This article comes from WeChat public account: China Business Daily (ID: chinabusinessjournal) , author: Chen Jialing, from the title figure: Figure worm

The word is the word of the word of the word

“Failure to meet regulatory requirements” and “close access permissions”, Wenhua Finance, which occupies the largest share of the domestic futures market, suffered a round of “collective blockade.”

According to incomplete statistics, as of the publication of the manuscript, more than 20 futures companies announced that they would suspend the trading access of Mandarin Finance due to regulatory compliance issues.

From the surprise “charge” in September 2018 to the system upgrade “adding patches” costing 1 million yuan; from “small futures companies don’t want to invest” to the early morning announcement “provide a full set of products and technical support for free”, In this round of fierce battles with futures companies, Mandarin Finance finally softly compromised, and also dropped negative comments such as “arrogance” and “overestimation of itself.”

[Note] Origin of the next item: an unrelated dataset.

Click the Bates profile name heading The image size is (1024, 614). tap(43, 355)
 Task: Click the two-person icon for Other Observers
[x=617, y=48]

As the first batch of service providers to provide futures information systems and occupy 97% of the market, what is the bottom line for Mandarin Finance and how does it go from being “hard” to soft?

Start of technology: once occupied 97% market share

Wenhua Finance’s official website wrote: “Wenhua Finance is a fintech company founded in 1996 by a computer engineer who is obsessed with technology and believes that technology can change lives.” Its founder Shang Shouzhe, from Liaoning , Graduated from the University of Electronic Science and Technology of China, is a standard technology-based entrepreneurship.

The reporter learned that Shang Shouzhe wanted to be a securities consulting software, but at that time there was great wisdom in the market.